Please return each entry exactly as it appears, but not the pictures.

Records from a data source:
*****

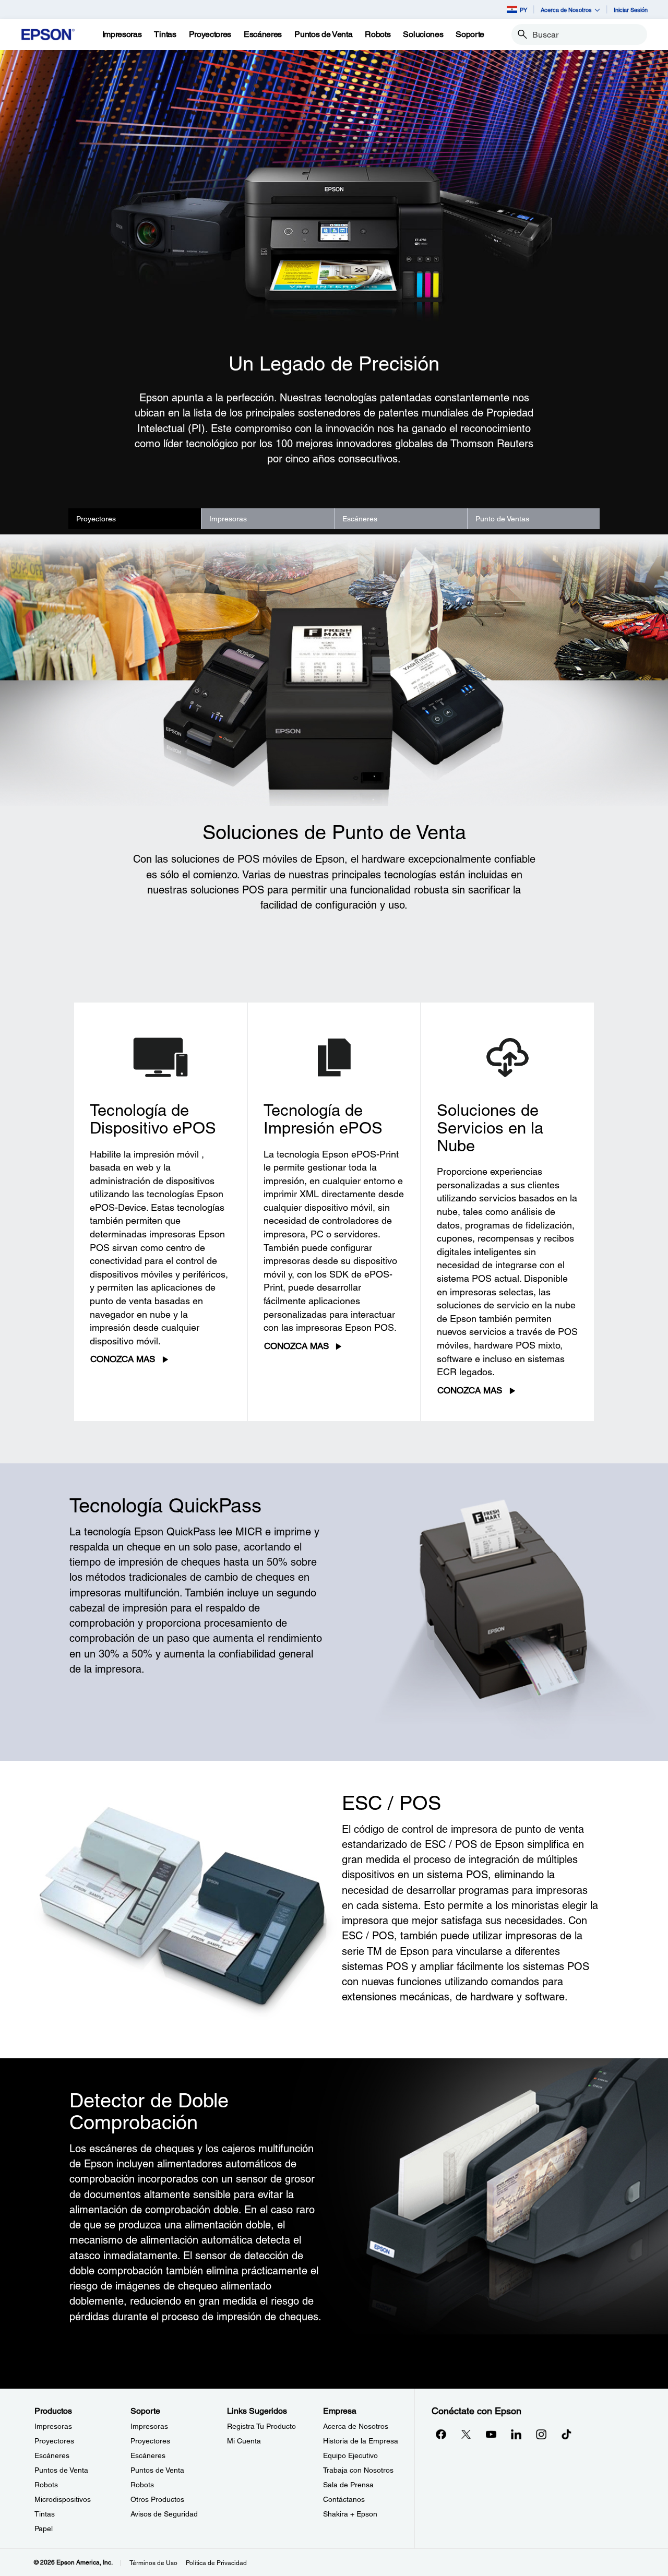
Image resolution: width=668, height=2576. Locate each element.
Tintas (44, 2514)
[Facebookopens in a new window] (441, 2434)
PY (523, 9)
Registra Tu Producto (261, 2426)
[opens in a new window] (566, 2434)
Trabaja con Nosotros (358, 2470)
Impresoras (228, 519)
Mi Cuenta (244, 2441)
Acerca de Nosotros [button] (566, 9)
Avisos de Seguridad (164, 2514)
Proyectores (96, 519)
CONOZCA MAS (122, 1359)
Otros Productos (157, 2499)
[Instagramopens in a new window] (541, 2434)
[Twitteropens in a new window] (466, 2434)
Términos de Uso (153, 2563)
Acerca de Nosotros (355, 2426)
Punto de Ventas (502, 519)
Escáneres (359, 519)
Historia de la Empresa (360, 2441)
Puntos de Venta (61, 2470)
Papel (43, 2528)
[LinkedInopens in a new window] (516, 2434)
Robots (46, 2484)
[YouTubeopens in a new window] (491, 2434)
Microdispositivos (62, 2499)
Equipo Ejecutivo (350, 2455)
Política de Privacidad (216, 2563)
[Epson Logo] (48, 34)
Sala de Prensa (348, 2484)
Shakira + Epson (350, 2514)
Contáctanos (344, 2499)
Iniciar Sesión (631, 9)
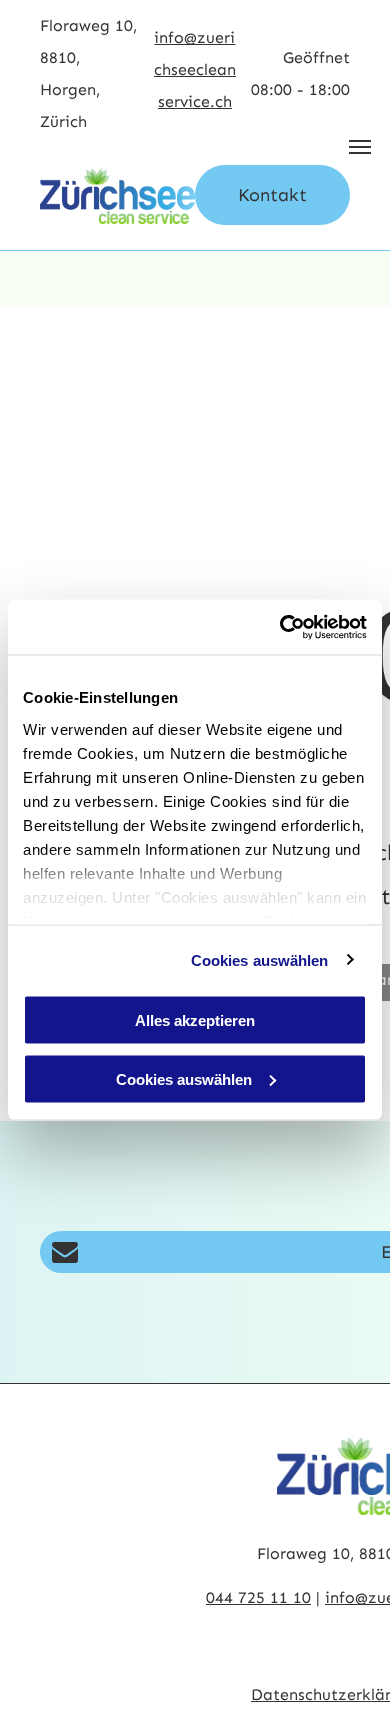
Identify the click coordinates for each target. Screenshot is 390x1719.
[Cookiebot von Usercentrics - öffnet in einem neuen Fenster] (280, 627)
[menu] (360, 147)
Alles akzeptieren (195, 1020)
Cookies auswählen (260, 959)
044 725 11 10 (258, 1597)
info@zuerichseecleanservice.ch (195, 69)
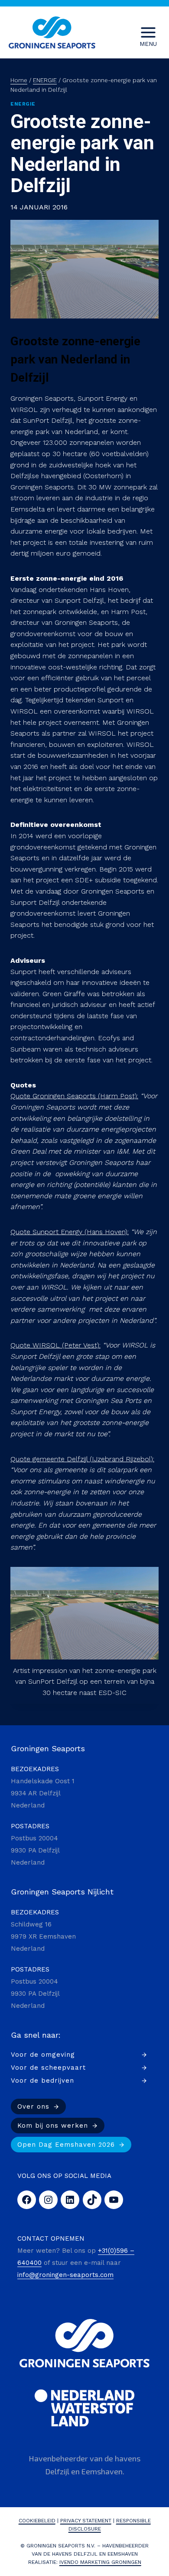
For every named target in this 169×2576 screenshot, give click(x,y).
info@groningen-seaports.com (65, 2275)
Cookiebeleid (37, 2521)
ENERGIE (23, 104)
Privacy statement (85, 2521)
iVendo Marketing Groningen (100, 2562)
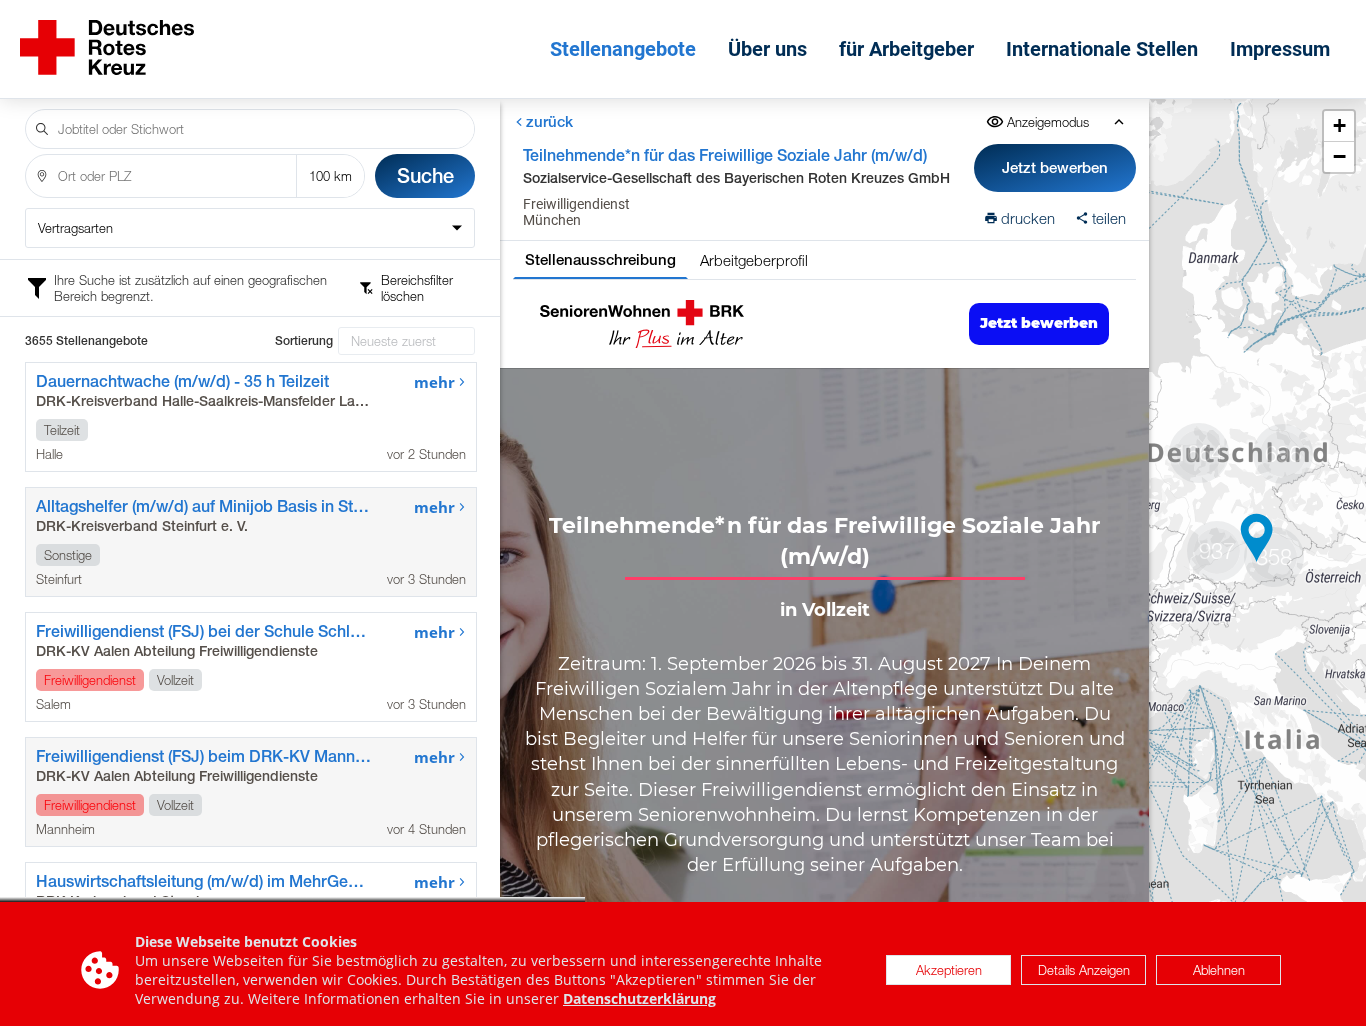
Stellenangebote (623, 49)
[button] (1257, 538)
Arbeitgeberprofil (754, 260)
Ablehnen (1219, 970)
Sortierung (304, 341)
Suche (425, 175)
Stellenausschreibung (600, 259)
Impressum (1280, 49)
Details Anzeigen (1084, 970)
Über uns (767, 49)
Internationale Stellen (1102, 49)
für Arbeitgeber (906, 49)
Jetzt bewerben (1056, 167)
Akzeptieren (949, 970)
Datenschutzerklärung (639, 998)
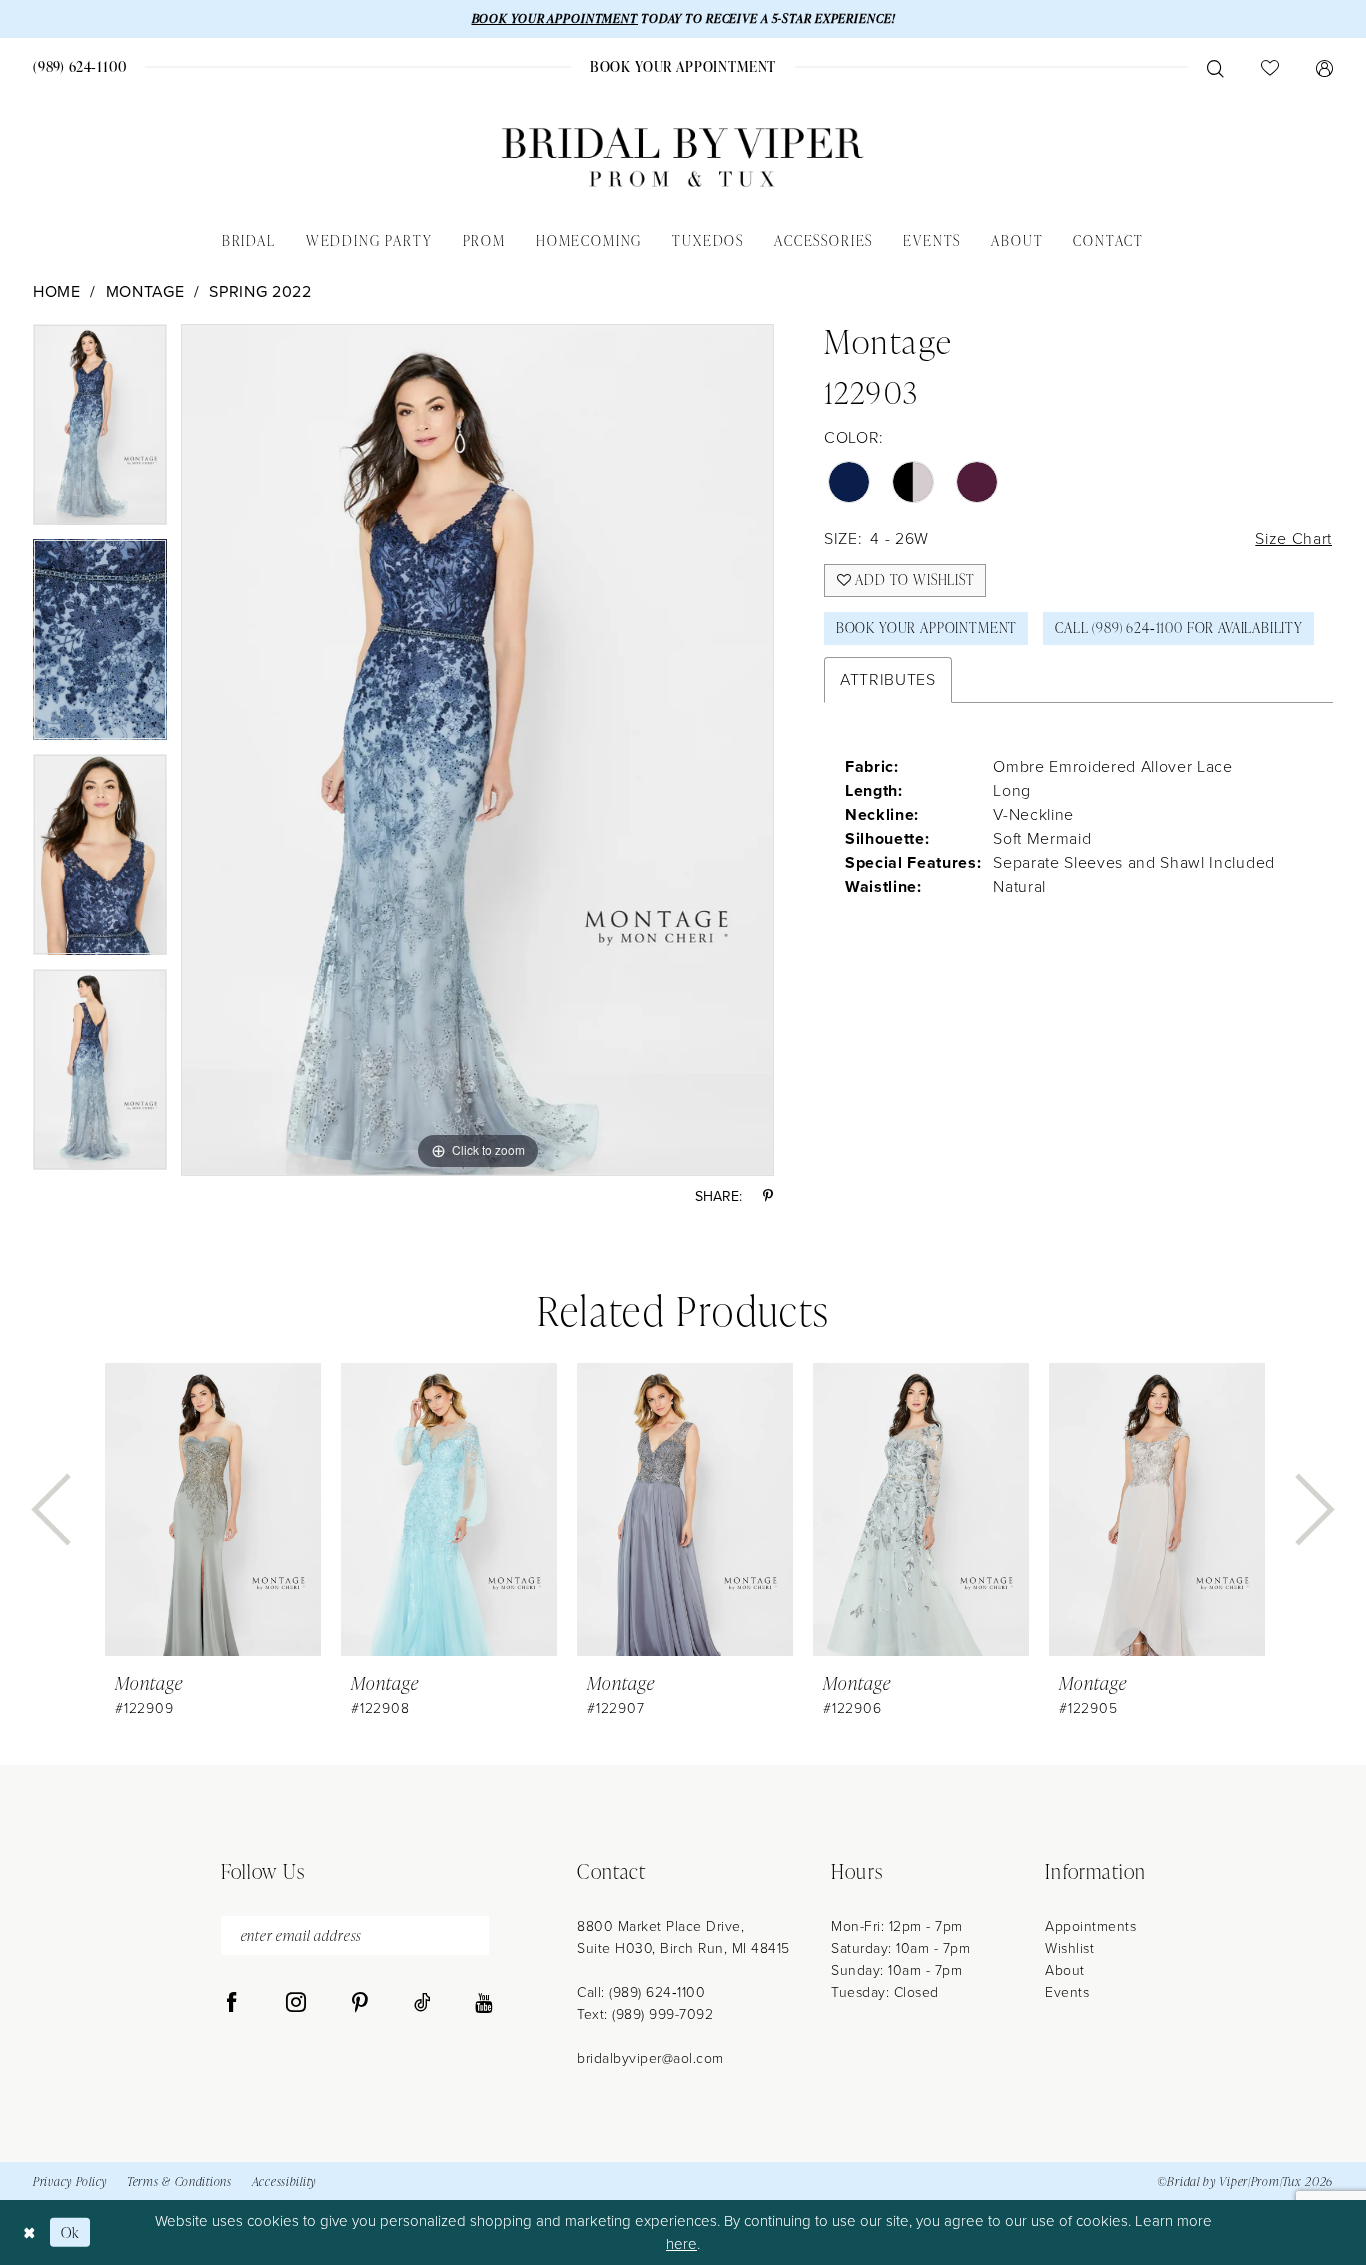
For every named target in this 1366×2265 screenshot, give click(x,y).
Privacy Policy (70, 2181)
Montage (145, 291)
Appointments (1090, 1926)
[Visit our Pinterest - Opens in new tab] (360, 2003)
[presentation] (213, 1509)
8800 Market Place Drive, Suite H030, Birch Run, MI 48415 (683, 1937)
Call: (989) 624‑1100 (641, 1992)
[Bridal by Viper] (683, 157)
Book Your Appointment (926, 627)
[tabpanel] (100, 431)
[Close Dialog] (29, 2232)
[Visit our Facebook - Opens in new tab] (232, 2003)
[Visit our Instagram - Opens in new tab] (296, 2003)
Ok (70, 2232)
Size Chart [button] (1293, 538)
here (681, 2244)
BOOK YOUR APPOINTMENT (555, 18)
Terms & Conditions (179, 2181)
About (1065, 1970)
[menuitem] (80, 66)
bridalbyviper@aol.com (650, 2058)
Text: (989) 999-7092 (645, 2014)
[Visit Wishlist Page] (1269, 67)
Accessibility (284, 2181)
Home (57, 291)
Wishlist (1069, 1948)
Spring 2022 (260, 291)
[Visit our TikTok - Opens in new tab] (422, 2003)
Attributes (888, 679)
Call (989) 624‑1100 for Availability (1179, 627)
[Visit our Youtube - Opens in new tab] (483, 2003)
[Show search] (1215, 67)
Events (1067, 1992)
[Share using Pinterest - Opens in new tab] (768, 1196)
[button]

*****

Task solution:
Image resolution: width=668, height=2576. Locate each element.
Tintas (44, 2514)
[Facebookopens in a new window] (441, 2434)
PY (523, 9)
Registra Tu Producto (261, 2426)
[opens in a new window] (566, 2434)
Trabaja con Nosotros (358, 2470)
Impresoras (228, 519)
Mi Cuenta (244, 2441)
Acerca de Nosotros [button] (566, 9)
Avisos de Seguridad (164, 2514)
Proyectores (96, 519)
CONOZCA MAS (122, 1359)
Otros Productos (157, 2499)
[Instagramopens in a new window] (541, 2434)
[Twitteropens in a new window] (466, 2434)
Términos de Uso (153, 2563)
Acerca de Nosotros (355, 2426)
Punto de Ventas (502, 519)
Escáneres (359, 519)
Historia de la Empresa (360, 2441)
Puntos de Venta (61, 2470)
Papel (43, 2528)
[LinkedInopens in a new window] (516, 2434)
Robots (46, 2484)
[YouTubeopens in a new window] (491, 2434)
Microdispositivos (62, 2499)
Equipo Ejecutivo (350, 2455)
Política de Privacidad (216, 2563)
[Epson Logo] (48, 34)
Sala de Prensa (348, 2484)
Shakira + Epson (350, 2514)
Contáctanos (344, 2499)
Iniciar Sesión (631, 9)
Identify the click coordinates for each target. Screenshot is 390x1719.
[Cookiebot von Usercentrics - öffnet in einem neuen Fenster] (280, 627)
[menu] (360, 147)
Alles akzeptieren (195, 1020)
Cookies auswählen (260, 959)
044 725 11 10 (258, 1597)
info@zuerichseecleanservice.ch (195, 69)
For every named target in this 169×2576 screenshot, give click(x,y).
info@groningen-seaports.com (65, 2275)
Cookiebeleid (37, 2521)
ENERGIE (23, 104)
Privacy statement (85, 2521)
iVendo Marketing Groningen (100, 2562)
Stellenangebote (623, 49)
[button] (1257, 538)
Arbeitgeberprofil (754, 260)
Ablehnen (1219, 970)
Sortierung (304, 341)
Suche (425, 175)
Stellenausschreibung (600, 259)
Impressum (1280, 49)
Details Anzeigen (1084, 970)
Über uns (767, 49)
Internationale Stellen (1102, 49)
für Arbeitgeber (906, 49)
Jetzt bewerben (1056, 167)
Akzeptieren (949, 970)
Datenschutzerklärung (639, 998)
For every named target in this 1366×2265 screenshot, give click(x,y).
Privacy Policy (70, 2181)
Montage (145, 291)
Appointments (1090, 1926)
[Visit our Pinterest - Opens in new tab] (360, 2003)
[presentation] (213, 1509)
8800 Market Place Drive, Suite H030, Birch Run, MI 48415 (683, 1937)
Call: (989) 624‑1100 (641, 1992)
[Bridal by Viper] (683, 157)
Book Your Appointment (926, 627)
[tabpanel] (100, 431)
[Close Dialog] (29, 2232)
[Visit our Facebook - Opens in new tab] (232, 2003)
[Visit our Instagram - Opens in new tab] (296, 2003)
Ok (70, 2232)
Size Chart [button] (1293, 538)
here (681, 2244)
BOOK YOUR APPOINTMENT (555, 18)
Terms & Conditions (179, 2181)
About (1065, 1970)
[menuitem] (80, 66)
bridalbyviper@aol.com (650, 2058)
Text: (989) 999-7092 (645, 2014)
[Visit Wishlist Page] (1269, 67)
Accessibility (284, 2181)
Home (57, 291)
Wishlist (1069, 1948)
Spring 2022 (260, 291)
[Visit our TikTok - Opens in new tab] (422, 2003)
Attributes (888, 679)
Call (989) 624‑1100 for Availability (1179, 627)
[Visit our Youtube - Opens in new tab] (483, 2003)
[Show search] (1215, 67)
Events (1067, 1992)
[Share using Pinterest - Opens in new tab] (768, 1196)
[button]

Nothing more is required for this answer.